Later in his career, Blatt would also work in the podiatry arm of the Charles Evans Center, a medical care chain with locations in Bethpage, Glen Cove and Hauppauge, and his daughters say he was anticipating a return to the center at the time of his death.
Following his death, letters the family received depicted Blatt as having an innate concern for his fellow men and women, which was not limited to his professional practice alone.
“He was just as likely to help out family members and neighbors,” Cohen said.
Her sister Jessica Smith added that their father had often performed “simple acts of kindness, whether he knew them or not.
“He would assist someone stuck on the side of the road or dig cars out of snowdrifts,” Smith said. “At home growing up, our kitchen table was Dad’s makeshift doctor’s chair for when any kid in the neighborhood got hurt.”

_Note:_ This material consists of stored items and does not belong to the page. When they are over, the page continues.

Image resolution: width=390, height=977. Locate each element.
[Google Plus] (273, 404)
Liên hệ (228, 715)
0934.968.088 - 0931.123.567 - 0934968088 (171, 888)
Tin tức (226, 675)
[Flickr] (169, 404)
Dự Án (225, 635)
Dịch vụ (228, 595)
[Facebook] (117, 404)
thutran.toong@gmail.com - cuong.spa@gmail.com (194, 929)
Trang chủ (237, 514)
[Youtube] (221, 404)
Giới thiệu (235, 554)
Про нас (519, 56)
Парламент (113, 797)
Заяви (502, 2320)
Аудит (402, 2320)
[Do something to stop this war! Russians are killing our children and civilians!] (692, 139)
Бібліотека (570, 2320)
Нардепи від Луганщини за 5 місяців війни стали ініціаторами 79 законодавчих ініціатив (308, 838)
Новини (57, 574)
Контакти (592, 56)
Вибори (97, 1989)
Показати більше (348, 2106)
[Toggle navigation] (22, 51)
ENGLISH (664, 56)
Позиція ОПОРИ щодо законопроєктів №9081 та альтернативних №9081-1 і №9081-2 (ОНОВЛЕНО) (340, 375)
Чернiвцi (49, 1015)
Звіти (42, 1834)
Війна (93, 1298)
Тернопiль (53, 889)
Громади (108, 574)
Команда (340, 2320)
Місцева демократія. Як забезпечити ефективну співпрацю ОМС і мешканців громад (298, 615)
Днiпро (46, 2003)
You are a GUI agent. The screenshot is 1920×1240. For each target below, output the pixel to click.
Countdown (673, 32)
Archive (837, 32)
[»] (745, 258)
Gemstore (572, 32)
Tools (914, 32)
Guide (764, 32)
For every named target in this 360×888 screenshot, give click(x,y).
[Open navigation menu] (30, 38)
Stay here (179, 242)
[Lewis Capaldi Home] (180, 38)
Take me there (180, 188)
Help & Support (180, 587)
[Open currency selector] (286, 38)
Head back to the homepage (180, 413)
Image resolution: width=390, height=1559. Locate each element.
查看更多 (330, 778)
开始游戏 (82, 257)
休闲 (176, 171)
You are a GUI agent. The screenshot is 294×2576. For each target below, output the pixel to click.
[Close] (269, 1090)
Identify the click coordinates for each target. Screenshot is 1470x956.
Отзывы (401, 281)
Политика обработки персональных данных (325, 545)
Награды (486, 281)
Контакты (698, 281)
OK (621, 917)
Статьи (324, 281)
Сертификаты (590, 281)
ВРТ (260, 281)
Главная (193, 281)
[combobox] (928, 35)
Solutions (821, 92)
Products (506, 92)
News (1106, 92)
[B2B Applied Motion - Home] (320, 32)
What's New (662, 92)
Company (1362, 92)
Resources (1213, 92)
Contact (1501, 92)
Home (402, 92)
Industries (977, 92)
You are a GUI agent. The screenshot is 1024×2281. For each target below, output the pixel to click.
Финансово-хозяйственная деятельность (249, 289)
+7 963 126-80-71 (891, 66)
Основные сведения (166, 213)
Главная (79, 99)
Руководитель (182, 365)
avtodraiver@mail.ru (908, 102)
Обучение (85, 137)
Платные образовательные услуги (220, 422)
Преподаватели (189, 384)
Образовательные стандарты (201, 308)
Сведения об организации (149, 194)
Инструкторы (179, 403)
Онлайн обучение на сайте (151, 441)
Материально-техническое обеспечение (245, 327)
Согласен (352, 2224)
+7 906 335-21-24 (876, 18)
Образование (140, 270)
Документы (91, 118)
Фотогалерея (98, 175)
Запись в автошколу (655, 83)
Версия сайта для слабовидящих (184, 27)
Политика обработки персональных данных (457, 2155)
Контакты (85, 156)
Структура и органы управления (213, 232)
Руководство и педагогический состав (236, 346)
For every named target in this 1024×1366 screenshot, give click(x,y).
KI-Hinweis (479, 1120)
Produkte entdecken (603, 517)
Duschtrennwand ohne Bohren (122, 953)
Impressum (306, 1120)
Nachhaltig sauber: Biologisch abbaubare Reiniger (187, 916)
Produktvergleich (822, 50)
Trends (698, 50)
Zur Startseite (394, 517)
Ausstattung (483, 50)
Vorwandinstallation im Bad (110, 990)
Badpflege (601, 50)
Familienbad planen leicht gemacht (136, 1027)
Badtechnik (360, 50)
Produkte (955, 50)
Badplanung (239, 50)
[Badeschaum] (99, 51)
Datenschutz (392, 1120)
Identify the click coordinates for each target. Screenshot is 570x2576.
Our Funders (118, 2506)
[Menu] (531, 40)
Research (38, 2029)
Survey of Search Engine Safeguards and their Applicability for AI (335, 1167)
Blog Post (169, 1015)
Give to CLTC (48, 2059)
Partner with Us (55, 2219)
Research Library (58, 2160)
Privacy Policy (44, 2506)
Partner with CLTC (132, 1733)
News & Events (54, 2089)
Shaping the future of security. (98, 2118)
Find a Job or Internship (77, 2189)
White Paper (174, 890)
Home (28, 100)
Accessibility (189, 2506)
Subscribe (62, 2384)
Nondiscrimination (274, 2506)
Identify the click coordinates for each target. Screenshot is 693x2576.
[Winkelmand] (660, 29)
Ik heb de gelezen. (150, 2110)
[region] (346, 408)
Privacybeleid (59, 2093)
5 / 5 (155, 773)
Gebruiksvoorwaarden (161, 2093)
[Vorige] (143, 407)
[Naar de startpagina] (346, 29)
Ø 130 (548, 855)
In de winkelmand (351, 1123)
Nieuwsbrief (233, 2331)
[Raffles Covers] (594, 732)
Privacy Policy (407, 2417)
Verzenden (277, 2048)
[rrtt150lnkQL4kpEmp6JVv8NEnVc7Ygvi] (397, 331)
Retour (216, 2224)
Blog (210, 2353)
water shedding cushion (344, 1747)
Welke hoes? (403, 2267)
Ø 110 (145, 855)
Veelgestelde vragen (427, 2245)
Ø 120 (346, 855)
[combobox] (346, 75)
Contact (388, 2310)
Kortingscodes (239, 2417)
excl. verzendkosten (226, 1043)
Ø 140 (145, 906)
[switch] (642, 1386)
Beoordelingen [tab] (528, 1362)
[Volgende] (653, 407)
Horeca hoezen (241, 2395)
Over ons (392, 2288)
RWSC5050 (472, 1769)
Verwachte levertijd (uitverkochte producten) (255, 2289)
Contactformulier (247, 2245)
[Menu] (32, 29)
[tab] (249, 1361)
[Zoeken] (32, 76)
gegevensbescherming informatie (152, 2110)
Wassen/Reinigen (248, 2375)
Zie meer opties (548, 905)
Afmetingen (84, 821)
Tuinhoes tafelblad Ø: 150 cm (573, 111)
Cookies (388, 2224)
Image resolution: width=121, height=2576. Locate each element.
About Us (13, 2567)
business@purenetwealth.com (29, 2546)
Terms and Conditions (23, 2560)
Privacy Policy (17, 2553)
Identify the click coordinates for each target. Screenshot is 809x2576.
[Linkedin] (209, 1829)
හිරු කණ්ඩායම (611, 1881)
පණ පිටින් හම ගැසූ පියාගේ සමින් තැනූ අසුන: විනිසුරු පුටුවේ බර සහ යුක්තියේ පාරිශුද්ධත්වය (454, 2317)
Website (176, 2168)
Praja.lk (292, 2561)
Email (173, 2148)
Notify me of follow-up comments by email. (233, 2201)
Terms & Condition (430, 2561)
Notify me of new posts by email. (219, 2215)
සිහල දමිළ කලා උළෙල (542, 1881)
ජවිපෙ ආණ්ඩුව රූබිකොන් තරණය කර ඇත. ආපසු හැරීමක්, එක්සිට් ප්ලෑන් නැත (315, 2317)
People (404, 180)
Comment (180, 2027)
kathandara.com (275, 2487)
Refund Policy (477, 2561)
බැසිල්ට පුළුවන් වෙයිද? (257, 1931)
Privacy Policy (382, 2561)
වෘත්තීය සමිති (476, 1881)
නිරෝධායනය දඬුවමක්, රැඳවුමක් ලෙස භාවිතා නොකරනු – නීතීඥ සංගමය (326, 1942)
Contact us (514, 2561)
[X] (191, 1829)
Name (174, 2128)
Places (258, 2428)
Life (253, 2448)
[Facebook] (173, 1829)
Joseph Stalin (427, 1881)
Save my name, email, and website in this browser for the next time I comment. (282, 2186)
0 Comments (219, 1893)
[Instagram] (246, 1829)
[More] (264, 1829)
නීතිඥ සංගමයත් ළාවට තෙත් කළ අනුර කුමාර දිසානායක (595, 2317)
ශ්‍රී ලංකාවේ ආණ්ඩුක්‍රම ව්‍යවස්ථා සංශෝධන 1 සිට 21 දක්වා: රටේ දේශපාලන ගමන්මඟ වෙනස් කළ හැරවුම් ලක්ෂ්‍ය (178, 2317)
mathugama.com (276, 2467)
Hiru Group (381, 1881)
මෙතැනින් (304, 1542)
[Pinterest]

“He was the ultimate caregiver,” Cohen added. “Dad was always looking to help others. It could have been a stranger on the street who needed someone to hold their groceries, or a person needing directions. You name it, he wanted to help, and he did.”
According to his daughters, even when quarantined with the COVID-19 virus, Blatt quipped that he was okay with being home because “he got to look at his Maxine every day,” whom he met as a teenager and was married to for 52 years.
In addition to his wife Maxine and his two daughters, Blatt, who was buried at Beth David Cemetery in Elmont, was survived by two grandchildren, Alexandra and Ryan, whom he often called his “best medicine.”